Even if you choose to close a channel because it's useful to you, it's not necessarily shared state. In a lot of cases, closing a channel behaves just like a message in its queue.

tombert•6mo ago
Strictly speaking they’re shared state, but the way you model your application around channels is generally to have independent little chunks of work and the channels are just a means of communicating. I know it’s not one-for-one with Erlang.
Kubuxu•6mo ago
You can think of closing the channel as sending a message “there will be no further messages”, the panic on write is enforcement of that contract.

Additionally the safe way to use closing of a channel is the writer closing it. If you have multiple writers, you have to either synchronise them, or don’t close the channel.

throwawaymaths•6mo ago
Sure but the fact that it is shared state is why you can't naively have a go channel that spans a cluster but Erlang's "actor" system works just fine over a network and the safety systems (nodedowns, monitors etc) are a simple layer on top.
aatd86•6mo ago
Isn't entanglement in quantum physics the manifestation of shared state? tongue-in-cheek
psychoslave•6mo ago
Maybe. Or maybe we observe the same point of information source from two points which happen to be distant in the 3-coordinates we are accustomized to deal with, but both close to this single point in some other.
aatd86•6mo ago
but that still means that there is shared state on the projection from the higher tensor space.

orthogonality needs to be valid for all subspaces.

gpderetta•6mo ago
> Don't Communicate by Sharing Memory; Share Memory by Communicating

that's all well and good until you realize you are reimplementing a slow, buggy version of MESI in software.

Proper concurrency control is the key.
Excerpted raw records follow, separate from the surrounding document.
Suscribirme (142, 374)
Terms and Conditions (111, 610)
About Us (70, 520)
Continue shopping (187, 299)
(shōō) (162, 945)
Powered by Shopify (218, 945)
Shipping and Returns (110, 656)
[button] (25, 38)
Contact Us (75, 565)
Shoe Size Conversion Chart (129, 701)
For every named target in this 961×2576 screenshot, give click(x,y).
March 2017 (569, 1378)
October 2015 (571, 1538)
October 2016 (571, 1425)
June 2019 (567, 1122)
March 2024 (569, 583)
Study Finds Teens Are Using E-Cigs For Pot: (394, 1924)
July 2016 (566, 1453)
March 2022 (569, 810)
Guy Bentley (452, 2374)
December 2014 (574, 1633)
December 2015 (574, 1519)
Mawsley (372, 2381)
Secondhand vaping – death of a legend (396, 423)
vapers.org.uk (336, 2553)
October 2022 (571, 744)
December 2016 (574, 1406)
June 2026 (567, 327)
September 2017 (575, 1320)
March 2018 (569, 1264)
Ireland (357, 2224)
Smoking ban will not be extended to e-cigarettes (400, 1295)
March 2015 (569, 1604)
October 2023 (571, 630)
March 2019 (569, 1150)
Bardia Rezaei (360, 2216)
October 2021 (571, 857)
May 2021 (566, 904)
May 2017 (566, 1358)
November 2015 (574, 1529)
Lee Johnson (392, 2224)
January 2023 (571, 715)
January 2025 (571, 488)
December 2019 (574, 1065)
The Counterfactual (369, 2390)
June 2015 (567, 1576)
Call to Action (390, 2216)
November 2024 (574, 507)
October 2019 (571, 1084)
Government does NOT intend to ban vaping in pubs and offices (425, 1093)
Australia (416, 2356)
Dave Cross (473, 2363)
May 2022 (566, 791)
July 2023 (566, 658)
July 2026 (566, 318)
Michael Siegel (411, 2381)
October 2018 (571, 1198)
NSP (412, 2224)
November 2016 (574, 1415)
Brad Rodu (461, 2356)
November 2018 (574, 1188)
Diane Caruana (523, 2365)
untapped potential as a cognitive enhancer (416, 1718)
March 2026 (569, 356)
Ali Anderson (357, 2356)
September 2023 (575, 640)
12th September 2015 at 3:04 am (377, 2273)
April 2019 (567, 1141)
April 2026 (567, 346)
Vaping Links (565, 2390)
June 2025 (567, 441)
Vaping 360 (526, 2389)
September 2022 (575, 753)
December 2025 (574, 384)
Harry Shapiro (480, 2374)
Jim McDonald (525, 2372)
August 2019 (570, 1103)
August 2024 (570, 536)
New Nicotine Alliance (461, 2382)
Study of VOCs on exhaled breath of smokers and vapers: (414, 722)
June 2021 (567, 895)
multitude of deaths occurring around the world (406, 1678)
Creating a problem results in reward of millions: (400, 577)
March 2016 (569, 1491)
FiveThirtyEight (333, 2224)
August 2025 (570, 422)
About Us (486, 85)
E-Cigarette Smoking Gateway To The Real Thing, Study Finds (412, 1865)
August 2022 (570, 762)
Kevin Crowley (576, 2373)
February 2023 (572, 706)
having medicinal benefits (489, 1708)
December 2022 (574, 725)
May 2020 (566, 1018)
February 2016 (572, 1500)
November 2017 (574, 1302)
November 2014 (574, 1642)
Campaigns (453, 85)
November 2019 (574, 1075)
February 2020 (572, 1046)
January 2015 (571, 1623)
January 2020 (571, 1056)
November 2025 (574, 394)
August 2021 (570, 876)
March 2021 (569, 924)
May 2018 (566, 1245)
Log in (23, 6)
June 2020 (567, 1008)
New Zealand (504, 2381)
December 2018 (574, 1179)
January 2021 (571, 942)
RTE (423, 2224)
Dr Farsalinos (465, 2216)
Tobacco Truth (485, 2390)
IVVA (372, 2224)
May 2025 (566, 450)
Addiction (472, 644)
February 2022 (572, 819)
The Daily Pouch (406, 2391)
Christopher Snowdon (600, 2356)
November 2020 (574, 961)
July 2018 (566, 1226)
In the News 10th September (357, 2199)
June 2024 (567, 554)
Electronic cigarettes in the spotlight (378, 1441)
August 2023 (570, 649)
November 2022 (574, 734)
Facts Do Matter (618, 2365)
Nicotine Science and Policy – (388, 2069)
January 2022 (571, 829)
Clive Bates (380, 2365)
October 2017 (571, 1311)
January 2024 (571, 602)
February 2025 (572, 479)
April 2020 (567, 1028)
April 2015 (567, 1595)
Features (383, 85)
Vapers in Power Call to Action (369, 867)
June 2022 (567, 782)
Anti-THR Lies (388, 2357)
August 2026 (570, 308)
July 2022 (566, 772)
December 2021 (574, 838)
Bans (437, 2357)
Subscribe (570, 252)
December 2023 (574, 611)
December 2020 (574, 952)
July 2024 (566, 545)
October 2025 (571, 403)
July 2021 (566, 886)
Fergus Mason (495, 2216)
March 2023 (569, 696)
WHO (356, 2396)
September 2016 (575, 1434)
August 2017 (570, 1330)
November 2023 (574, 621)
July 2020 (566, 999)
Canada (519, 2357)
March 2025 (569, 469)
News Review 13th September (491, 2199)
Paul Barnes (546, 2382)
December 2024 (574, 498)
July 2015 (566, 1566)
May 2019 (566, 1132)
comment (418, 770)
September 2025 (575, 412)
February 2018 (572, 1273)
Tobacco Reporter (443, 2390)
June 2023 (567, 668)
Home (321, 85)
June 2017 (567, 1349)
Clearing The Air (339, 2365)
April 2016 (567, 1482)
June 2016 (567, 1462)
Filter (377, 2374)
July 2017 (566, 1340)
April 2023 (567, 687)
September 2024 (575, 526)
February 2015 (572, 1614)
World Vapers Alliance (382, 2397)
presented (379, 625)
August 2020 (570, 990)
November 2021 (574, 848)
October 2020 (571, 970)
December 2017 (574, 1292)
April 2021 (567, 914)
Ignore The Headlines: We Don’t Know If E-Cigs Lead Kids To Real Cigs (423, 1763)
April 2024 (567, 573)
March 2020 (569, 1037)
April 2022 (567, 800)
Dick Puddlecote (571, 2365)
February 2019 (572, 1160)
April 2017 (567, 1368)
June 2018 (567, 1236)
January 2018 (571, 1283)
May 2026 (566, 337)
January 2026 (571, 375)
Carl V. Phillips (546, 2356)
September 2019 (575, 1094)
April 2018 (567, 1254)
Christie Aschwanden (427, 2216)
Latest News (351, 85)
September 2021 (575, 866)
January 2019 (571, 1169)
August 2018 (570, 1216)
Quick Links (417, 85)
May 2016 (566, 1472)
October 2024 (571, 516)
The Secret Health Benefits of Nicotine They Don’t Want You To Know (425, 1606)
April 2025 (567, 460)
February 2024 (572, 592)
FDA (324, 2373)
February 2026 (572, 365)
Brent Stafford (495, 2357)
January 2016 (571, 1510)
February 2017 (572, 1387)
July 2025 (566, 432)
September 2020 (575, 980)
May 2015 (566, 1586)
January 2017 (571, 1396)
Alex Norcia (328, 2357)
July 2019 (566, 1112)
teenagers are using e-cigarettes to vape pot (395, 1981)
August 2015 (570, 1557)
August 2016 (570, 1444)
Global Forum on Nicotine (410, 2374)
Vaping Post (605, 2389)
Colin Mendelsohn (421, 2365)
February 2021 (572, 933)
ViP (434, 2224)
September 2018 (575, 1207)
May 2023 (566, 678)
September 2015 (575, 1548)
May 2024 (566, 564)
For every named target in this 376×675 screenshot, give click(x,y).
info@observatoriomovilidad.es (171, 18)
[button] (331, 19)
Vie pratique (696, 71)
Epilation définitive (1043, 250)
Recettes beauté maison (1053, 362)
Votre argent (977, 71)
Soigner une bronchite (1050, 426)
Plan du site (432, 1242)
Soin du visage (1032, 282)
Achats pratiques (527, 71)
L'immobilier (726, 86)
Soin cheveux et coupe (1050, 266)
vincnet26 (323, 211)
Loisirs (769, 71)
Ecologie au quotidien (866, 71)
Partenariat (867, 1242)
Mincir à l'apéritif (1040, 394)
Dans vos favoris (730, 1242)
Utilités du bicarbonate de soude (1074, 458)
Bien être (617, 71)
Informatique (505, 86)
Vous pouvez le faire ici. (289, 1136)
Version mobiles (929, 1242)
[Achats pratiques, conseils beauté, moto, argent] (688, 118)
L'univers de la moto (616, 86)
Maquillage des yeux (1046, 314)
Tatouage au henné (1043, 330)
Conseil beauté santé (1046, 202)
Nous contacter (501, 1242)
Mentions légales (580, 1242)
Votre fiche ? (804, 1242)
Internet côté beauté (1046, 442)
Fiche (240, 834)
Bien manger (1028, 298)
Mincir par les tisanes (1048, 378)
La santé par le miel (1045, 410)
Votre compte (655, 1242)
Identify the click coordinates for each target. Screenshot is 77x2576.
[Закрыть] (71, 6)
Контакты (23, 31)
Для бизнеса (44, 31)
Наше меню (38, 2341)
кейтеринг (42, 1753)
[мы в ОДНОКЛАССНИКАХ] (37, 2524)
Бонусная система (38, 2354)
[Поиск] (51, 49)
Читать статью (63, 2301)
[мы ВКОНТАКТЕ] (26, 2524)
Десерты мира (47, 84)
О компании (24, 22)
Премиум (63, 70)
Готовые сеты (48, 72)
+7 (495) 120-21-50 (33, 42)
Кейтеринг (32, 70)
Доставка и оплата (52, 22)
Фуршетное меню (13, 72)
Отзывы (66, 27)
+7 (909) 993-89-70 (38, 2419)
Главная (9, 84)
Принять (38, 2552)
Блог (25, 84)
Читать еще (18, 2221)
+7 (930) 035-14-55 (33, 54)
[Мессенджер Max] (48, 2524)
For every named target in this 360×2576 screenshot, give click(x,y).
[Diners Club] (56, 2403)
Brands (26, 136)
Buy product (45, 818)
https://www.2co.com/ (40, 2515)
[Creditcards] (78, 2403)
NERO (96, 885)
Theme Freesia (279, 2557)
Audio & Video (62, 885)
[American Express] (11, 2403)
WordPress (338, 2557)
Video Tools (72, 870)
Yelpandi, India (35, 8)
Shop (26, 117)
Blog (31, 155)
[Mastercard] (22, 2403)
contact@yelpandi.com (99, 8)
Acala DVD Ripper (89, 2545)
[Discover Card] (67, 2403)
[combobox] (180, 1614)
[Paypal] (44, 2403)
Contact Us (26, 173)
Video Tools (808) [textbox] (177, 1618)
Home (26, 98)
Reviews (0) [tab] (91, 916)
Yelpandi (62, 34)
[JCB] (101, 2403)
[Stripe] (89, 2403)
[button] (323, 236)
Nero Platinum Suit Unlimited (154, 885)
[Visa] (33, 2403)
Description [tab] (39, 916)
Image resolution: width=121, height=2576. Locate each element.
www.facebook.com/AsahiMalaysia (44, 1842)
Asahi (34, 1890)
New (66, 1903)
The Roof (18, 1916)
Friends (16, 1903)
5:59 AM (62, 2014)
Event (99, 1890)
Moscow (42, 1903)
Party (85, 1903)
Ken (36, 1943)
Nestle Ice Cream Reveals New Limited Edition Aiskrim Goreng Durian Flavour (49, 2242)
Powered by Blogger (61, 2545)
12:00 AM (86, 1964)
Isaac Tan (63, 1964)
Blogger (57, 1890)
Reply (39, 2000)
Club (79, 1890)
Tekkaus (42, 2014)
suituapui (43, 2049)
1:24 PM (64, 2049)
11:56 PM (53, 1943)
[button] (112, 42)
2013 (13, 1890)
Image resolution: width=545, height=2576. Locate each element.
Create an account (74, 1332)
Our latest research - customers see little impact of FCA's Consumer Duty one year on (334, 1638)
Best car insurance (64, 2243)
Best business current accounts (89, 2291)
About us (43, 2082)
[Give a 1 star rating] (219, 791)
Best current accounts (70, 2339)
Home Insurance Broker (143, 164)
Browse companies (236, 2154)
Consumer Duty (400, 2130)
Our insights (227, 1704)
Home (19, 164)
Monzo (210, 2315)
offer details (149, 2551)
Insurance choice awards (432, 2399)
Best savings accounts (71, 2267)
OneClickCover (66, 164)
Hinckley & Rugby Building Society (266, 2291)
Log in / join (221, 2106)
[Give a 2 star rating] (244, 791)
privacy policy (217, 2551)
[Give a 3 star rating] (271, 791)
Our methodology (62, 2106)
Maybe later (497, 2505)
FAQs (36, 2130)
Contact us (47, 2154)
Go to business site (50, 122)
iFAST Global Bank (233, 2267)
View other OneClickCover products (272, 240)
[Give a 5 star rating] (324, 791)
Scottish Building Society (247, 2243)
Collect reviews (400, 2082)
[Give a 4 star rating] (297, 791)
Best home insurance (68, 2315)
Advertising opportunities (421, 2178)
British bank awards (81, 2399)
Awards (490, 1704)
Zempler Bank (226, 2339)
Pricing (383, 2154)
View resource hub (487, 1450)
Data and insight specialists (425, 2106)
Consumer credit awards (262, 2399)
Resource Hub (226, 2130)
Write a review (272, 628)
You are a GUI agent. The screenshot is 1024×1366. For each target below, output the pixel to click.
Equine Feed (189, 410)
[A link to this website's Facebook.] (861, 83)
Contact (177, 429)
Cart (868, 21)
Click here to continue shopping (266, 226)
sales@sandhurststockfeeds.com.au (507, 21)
Shared memory vs message passing is incidental and application specific.

revskill•6mo ago
How can u be unemployed ?
tombert•6mo ago
Just the market. I don’t have a lot of reasons outside of that.
psychoslave•6mo ago
By the default state of any entity in universe which is to not be employed?
0x1ceb00da•6mo ago
> AtomicUsize: Used for indexing and freelist linkage. It’s a plain old number, except it’s watched 24 / 7 by the CPU’s race condition alarm.

Is it though? Aren't atomic load/store instructions the actual important thing. I know the type system ensures that `AtomicUsize` can only be accessed using atomic instructions but saying it's being watched by the CPU is inaccurate.

eslaught•6mo ago
I'm not sure what the author intended, but one way to implement atomics at the microarchitectural level is via a load-linked/store-conditional pair of instructions, which often involves tracking the cache line for modification.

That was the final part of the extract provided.